__What this task involves__:
Please transcribe exactly the lines from the one containing "Task: Click the Depth value 317.43" through the end of the records below, both included, and nothing else.

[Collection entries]
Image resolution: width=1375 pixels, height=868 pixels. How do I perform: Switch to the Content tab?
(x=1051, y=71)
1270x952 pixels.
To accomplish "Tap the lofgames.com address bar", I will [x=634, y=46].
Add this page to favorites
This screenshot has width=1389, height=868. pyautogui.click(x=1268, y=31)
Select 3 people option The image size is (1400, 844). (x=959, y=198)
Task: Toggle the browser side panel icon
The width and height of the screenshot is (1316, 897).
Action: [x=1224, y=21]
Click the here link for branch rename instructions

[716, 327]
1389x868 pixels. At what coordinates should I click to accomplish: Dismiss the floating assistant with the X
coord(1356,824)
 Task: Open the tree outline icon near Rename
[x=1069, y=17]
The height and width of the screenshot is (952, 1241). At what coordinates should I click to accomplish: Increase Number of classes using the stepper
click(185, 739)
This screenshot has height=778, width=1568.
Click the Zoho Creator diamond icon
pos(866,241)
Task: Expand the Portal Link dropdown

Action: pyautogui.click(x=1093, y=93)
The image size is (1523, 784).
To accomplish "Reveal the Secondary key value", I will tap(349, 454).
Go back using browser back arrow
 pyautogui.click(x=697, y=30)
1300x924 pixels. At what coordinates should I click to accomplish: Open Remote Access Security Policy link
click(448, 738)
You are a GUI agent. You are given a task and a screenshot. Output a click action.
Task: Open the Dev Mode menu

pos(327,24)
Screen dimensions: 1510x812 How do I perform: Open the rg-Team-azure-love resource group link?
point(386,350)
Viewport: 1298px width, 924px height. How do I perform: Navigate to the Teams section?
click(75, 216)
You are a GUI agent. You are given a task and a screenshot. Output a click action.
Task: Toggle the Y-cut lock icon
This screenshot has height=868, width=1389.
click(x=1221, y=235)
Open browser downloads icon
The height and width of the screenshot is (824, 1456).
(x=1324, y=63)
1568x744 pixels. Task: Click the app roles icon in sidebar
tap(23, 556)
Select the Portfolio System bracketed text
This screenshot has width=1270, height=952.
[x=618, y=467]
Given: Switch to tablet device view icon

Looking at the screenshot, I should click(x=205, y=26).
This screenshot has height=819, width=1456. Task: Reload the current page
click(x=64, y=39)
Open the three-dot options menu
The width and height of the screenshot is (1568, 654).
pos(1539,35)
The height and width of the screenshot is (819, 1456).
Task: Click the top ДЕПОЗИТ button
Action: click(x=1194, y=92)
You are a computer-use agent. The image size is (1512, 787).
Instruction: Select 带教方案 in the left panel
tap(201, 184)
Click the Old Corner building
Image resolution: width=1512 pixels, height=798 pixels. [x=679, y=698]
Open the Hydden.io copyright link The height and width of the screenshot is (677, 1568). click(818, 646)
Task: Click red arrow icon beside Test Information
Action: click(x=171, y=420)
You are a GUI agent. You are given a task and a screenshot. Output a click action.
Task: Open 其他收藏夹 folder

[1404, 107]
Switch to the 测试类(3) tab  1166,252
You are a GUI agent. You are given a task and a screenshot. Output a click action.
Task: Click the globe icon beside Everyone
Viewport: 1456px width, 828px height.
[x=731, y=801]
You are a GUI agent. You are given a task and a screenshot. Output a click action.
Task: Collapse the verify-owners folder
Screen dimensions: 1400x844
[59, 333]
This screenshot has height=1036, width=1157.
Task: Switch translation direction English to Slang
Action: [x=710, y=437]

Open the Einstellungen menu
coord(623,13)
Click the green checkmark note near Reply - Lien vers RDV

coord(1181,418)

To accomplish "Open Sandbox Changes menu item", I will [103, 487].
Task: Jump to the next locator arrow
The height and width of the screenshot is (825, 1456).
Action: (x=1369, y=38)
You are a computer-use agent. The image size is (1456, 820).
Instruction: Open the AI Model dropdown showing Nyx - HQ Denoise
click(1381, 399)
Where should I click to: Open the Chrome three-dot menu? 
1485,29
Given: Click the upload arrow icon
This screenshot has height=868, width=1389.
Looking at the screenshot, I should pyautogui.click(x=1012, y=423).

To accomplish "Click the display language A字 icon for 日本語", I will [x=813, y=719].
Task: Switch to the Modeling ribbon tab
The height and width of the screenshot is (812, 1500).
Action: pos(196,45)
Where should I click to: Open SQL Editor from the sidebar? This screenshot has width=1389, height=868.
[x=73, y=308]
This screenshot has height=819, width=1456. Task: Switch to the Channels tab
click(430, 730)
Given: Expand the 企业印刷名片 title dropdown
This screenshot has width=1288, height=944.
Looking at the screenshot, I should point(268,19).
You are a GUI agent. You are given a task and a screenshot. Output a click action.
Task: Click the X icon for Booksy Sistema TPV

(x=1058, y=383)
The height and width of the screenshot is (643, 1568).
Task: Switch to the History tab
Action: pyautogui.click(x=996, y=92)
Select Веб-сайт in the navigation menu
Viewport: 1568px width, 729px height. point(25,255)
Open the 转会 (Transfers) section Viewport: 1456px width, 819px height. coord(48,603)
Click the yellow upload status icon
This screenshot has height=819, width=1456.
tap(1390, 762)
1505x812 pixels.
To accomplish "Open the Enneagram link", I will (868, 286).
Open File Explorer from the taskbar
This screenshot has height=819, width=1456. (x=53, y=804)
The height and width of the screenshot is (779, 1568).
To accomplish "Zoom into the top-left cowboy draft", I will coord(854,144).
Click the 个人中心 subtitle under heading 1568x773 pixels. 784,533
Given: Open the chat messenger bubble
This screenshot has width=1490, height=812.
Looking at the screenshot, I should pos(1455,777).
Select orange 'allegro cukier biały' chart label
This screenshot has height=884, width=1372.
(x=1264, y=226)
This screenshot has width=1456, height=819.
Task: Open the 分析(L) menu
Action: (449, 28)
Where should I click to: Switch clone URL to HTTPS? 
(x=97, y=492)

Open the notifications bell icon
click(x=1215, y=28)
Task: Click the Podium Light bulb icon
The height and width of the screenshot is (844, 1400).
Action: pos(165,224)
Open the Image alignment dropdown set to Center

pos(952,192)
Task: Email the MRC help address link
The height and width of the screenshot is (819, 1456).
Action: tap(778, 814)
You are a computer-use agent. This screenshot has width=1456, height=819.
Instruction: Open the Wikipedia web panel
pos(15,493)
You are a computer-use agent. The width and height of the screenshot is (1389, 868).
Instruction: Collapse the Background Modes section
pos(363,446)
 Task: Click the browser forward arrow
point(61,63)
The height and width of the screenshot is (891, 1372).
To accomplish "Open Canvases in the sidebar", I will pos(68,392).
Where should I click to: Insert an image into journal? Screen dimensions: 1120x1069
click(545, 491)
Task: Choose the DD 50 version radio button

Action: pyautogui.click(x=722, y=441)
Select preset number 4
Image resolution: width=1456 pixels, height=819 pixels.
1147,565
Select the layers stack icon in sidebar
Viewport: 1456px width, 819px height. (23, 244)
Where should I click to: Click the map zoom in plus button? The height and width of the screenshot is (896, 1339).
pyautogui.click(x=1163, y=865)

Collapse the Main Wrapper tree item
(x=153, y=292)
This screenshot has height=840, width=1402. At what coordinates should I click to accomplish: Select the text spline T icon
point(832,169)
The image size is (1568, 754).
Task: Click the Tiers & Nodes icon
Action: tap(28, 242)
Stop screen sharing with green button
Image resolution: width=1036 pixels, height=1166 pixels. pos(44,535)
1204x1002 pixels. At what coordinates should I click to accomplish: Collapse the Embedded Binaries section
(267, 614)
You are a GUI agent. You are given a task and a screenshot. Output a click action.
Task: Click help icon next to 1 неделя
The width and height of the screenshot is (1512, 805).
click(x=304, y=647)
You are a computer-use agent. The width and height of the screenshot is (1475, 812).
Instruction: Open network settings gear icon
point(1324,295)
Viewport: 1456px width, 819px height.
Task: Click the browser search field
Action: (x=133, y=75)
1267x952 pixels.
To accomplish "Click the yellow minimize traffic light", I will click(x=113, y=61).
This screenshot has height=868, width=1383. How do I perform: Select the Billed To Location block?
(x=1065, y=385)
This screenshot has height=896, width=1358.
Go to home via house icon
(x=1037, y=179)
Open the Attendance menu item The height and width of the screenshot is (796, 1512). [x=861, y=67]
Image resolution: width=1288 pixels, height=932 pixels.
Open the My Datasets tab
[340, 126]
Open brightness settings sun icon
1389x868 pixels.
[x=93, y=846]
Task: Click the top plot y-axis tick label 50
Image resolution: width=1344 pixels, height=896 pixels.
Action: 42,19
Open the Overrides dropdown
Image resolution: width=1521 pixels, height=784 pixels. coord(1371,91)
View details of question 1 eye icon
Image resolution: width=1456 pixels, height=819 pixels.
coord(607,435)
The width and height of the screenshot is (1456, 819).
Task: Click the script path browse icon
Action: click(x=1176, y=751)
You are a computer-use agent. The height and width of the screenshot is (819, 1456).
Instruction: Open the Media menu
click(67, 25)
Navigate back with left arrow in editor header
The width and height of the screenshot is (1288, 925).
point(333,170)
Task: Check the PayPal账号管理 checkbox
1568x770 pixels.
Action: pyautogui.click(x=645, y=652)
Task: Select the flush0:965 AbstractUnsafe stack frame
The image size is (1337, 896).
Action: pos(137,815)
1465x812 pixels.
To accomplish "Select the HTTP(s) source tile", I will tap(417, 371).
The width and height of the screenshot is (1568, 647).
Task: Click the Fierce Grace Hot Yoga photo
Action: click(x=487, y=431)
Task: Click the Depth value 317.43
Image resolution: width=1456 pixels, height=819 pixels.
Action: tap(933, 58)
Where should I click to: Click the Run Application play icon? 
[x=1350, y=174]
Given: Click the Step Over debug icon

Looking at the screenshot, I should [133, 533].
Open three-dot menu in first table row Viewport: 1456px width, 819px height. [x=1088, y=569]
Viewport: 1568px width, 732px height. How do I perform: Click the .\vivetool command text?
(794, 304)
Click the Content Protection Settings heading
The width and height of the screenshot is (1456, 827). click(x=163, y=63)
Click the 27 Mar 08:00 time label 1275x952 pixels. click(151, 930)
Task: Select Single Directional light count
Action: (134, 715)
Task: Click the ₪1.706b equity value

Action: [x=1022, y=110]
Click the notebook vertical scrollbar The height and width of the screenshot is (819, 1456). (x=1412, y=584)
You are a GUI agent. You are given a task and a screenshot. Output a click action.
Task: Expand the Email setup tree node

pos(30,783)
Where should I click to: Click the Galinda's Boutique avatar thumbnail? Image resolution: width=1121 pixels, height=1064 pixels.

__Answer to this problem__:
Task: Click the Depth value 317.43
Image resolution: width=1456 pixels, height=819 pixels.
Action: tap(933, 58)
Where should I click to: Click the Run Application play icon? 
[x=1350, y=174]
Given: Click the Step Over debug icon

Looking at the screenshot, I should [133, 533].
Open three-dot menu in first table row Viewport: 1456px width, 819px height. [x=1088, y=569]
Viewport: 1568px width, 732px height. How do I perform: Click the .\vivetool command text?
(794, 304)
Click the Content Protection Settings heading
The width and height of the screenshot is (1456, 827). click(x=163, y=63)
Click the 27 Mar 08:00 time label 1275x952 pixels. click(151, 930)
Task: Select Single Directional light count
Action: (134, 715)
Task: Click the ₪1.706b equity value

Action: [x=1022, y=110]
Click the notebook vertical scrollbar The height and width of the screenshot is (819, 1456). (x=1412, y=584)
You are a GUI agent. You are given a task and a screenshot. Output a click action.
Task: Expand the Email setup tree node

pos(30,783)
Where should I click to: Click the Galinda's Boutique avatar thumbnail? Image resolution: width=1121 pixels, height=1064 pixels.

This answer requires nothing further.